A monochromatic beam of light has a frequency $$\nu = \frac{3}{2\pi} \times 10^{12}$$ Hz and is propagating along the direction $$\frac{\hat{i}+\hat{j}}{\sqrt{2}}$$. It is polarized along the $$\hat{k}$$ direction. The acceptable form for the magnetic field is:

We have a plane monochromatic electromagnetic wave whose direction of propagation is given by the unit vector

$$\hat{n}= \frac{\hat{i}+\hat{j}}{\sqrt{2}}\;.$$

The electric field is said to be polarised along the $$\hat{k}$$ direction, so at any point we may write it in the standard travelling-wave form

$$\vec{E}(\vec{r},t)=E_0\,\hat{k}\,\cos\!\left(\vec{k}\!\cdot\!\vec{r}-\omega t\right).$$

First we calculate the angular frequency.

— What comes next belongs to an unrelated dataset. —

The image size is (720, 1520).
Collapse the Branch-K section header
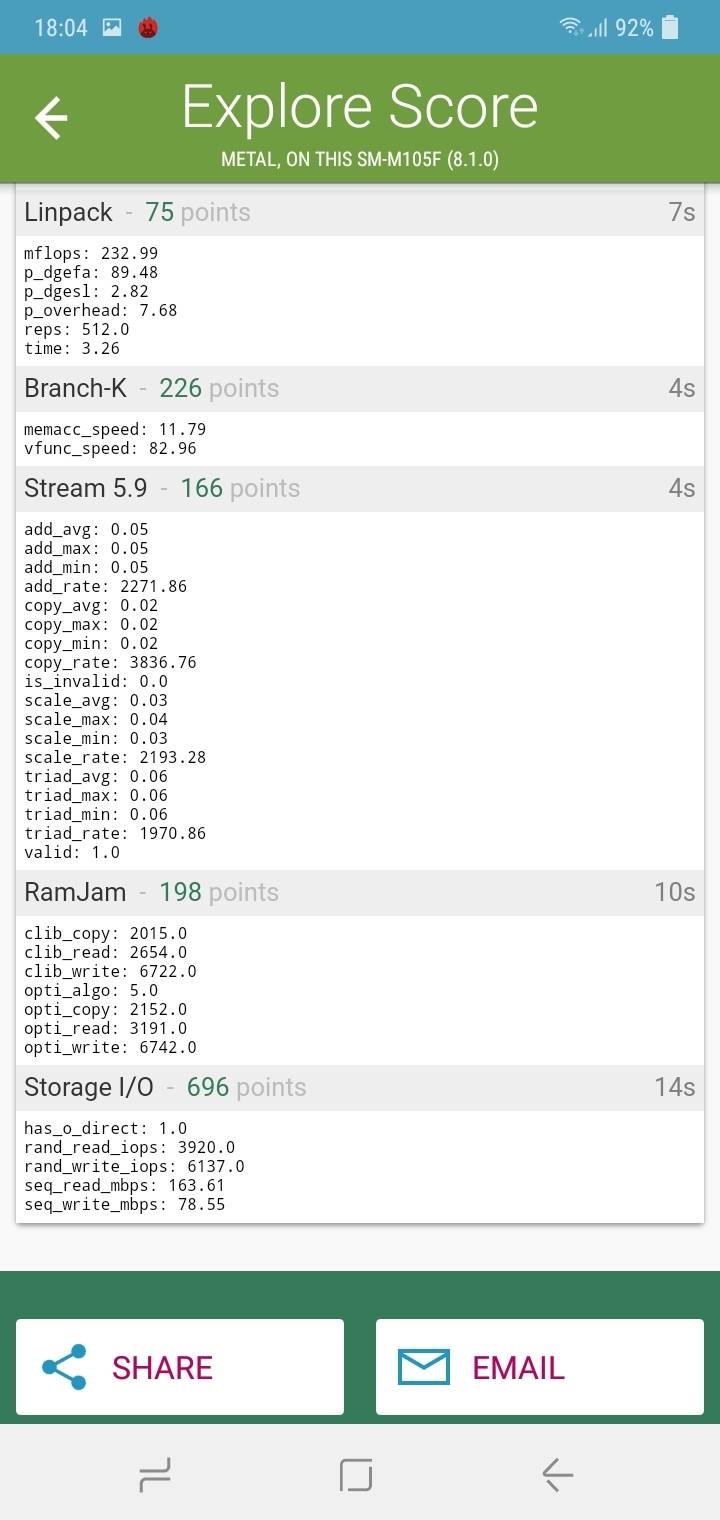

The given frequency is

$$\nu=\frac{3}{2\pi}\times10^{12}\ \text{Hz}.$$

The relation between angular frequency and frequency is $$\omega=2\pi\nu.$$ Substituting,

$$\omega=2\pi\left(\frac{3}{2\pi}\times10^{12}\right)=3\times10^{12}\ \text{rad s}^{-1}.$$

For a wave travelling in vacuum, the magnitude of the wave-vector is obtained from $$k=\frac{\omega}{c},$$ where $$c=3\times10^{8}\ \text{m s}^{-1}.$$ Hence

$$k=\frac{3\times10^{12}}{3\times10^{8}}=10^{4}\ \text{m}^{-1}.$$

The full wave-vector is therefore

$$\vec{k}=k\hat{n}=10^{4}\left(\frac{\hat{i}+\hat{j}}{\sqrt{2}}\right).$$

Next we obtain the magnetic field. For any plane electromagnetic wave in free space the magnetic field satisfies

$$\vec{B}=\frac{1}{c}\,\hat{n}\times\vec{E}.$$

We now perform the cross product. Using $$\hat{i}\times\hat{k}=-\hat{j},\quad\hat{j}\times\hat{k}=\hat{i},$$ we get

$$\hat{n}\times\hat{k}=\frac{1}{\sqrt{2}}\Big(\hat{i}\times\hat{k}+\hat{j}\times\hat{k}\Big)=\frac{1}{\sqrt{2}}\big(-\hat{j}+\hat{i}\big)=\frac{\hat{i}-\hat{j}}{\sqrt{2}}.$$

Hence the magnetic-field vector is

$$\vec{B}(\vec{r},t)=\frac{E_0}{c}\left(\frac{\hat{i}-\hat{j}}{\sqrt{2}}\right)\cos\!\left(10^{4}\left(\frac{\hat{i}+\hat{j}}{\sqrt{2}}\right)\!\cdot\!\vec{r}-3\times10^{12}t\right).$$

This expression has (i) the correct amplitude factor $$E_0/c,$$ (ii) a direction $$\frac{\hat{i}-\hat{j}}{\sqrt{2}}$$ perpendicular to both $$\hat{k}$$ and $$\hat{n},$$ and (iii) the correct phase factor $$\vec{k}\cdot\vec{r}-\omega t.$$ Comparing with the choices, it exactly matches Option A.

Hence, the correct answer is Option A.